MATERIAL FOR THE TASK =>
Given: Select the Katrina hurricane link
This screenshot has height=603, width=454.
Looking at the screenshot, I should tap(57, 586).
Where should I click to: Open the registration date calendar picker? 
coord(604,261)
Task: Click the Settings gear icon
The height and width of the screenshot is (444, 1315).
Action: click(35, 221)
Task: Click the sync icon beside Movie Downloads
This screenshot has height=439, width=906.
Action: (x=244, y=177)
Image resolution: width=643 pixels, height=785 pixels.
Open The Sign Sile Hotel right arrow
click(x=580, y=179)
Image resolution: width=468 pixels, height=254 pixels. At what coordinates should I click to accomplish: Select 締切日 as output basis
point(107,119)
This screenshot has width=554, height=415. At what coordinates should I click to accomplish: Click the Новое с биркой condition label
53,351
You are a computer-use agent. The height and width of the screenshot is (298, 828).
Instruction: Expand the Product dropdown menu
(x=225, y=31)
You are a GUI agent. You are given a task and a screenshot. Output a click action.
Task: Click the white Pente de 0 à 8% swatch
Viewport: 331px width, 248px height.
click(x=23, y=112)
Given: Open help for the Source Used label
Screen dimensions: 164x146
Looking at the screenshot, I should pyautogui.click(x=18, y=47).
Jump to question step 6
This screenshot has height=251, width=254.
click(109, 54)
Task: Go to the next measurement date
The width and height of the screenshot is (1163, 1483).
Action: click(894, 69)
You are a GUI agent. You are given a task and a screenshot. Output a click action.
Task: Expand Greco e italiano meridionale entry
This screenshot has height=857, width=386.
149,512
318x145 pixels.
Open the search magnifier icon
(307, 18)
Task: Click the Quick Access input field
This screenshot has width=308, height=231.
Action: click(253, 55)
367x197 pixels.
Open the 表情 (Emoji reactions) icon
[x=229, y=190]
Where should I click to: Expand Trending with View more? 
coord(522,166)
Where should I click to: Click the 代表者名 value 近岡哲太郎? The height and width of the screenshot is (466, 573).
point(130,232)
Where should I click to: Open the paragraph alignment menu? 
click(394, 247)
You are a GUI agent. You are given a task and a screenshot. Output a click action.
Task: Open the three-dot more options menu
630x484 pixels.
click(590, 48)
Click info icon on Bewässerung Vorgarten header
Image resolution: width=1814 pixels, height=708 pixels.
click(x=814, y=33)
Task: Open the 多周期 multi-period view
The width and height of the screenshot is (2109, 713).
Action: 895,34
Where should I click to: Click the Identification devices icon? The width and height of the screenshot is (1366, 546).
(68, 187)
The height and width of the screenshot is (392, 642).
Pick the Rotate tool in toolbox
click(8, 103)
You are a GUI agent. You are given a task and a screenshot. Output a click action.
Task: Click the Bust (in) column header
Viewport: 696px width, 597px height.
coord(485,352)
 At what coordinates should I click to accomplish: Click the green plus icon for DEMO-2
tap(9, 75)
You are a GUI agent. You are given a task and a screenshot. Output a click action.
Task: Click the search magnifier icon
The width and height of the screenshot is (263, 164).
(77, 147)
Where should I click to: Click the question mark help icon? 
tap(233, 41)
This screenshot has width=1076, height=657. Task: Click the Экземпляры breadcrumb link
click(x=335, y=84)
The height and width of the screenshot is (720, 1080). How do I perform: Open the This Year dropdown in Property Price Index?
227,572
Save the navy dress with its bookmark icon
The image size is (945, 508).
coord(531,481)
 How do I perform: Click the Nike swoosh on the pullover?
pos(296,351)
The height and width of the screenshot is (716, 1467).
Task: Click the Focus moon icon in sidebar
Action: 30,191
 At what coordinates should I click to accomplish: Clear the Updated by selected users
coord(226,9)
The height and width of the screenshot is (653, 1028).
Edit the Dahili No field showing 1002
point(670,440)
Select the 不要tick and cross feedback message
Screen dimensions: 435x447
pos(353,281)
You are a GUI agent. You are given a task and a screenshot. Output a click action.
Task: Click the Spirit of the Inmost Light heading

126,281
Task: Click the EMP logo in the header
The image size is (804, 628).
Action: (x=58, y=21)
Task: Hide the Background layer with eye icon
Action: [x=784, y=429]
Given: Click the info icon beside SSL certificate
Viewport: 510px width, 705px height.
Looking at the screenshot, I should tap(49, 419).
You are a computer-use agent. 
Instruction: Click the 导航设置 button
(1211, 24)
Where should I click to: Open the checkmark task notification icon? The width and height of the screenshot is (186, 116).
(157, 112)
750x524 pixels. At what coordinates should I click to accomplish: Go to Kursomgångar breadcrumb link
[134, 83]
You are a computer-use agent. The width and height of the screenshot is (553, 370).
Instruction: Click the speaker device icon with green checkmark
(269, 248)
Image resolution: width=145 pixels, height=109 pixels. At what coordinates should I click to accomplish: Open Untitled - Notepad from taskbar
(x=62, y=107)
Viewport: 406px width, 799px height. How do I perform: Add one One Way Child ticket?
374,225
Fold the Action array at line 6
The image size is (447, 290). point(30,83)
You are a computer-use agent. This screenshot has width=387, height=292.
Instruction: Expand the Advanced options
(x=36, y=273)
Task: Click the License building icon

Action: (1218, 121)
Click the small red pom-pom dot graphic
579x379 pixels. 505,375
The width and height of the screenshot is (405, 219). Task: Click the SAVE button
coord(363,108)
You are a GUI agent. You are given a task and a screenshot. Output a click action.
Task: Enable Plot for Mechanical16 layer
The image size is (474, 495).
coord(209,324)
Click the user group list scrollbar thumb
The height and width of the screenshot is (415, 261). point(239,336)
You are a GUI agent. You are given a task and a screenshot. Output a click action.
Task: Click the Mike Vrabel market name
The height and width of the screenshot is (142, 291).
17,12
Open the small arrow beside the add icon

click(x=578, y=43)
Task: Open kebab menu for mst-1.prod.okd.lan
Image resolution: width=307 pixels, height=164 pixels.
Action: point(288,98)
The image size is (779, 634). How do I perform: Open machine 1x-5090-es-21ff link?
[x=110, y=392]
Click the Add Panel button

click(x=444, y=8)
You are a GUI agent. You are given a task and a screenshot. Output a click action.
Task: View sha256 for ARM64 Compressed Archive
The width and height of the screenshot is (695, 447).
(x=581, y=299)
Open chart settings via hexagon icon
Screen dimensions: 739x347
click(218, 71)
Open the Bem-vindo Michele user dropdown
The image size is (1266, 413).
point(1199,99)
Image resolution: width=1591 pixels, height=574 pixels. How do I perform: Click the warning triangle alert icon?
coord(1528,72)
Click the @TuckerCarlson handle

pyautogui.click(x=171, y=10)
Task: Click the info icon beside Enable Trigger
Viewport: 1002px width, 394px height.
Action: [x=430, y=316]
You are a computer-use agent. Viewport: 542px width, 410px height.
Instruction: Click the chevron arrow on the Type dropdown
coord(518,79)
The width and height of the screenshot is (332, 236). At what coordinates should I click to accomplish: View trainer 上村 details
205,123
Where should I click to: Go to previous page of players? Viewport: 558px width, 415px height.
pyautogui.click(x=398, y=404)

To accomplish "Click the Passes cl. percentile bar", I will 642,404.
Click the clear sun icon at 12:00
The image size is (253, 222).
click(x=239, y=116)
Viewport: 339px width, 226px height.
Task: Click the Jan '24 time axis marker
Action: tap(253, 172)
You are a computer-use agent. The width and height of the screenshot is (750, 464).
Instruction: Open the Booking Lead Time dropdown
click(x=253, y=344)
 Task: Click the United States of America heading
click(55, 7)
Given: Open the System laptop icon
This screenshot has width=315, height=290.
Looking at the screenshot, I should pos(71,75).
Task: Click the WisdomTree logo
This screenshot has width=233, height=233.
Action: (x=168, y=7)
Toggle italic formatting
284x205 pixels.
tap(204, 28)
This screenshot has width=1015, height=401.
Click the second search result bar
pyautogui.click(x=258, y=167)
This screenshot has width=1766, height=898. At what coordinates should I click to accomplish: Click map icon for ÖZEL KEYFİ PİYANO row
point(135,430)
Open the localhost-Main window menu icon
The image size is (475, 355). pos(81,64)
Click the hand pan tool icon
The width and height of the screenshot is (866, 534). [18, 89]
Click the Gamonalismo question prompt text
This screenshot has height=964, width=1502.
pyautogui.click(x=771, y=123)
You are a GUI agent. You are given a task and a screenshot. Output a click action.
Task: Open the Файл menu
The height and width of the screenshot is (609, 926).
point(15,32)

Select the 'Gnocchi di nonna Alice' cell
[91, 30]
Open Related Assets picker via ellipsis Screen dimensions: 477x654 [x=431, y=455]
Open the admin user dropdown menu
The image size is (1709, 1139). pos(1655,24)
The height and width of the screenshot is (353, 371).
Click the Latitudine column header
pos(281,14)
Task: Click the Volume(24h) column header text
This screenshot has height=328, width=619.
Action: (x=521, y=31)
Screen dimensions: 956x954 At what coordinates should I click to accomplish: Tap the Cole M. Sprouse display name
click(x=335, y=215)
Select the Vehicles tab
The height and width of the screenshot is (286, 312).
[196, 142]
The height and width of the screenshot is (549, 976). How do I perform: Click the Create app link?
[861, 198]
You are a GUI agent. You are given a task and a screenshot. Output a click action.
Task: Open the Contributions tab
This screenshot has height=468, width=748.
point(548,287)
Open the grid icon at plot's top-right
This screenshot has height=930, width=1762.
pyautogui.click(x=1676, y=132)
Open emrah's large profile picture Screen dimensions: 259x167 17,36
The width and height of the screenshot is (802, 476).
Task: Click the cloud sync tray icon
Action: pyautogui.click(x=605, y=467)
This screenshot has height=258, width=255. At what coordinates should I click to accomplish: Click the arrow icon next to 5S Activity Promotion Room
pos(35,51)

ACTIVITY => If a line contains the string "logo", include it in the tally; report the final tally for the whole listing and nothing else.

OUTPUT OF THE TASK => 2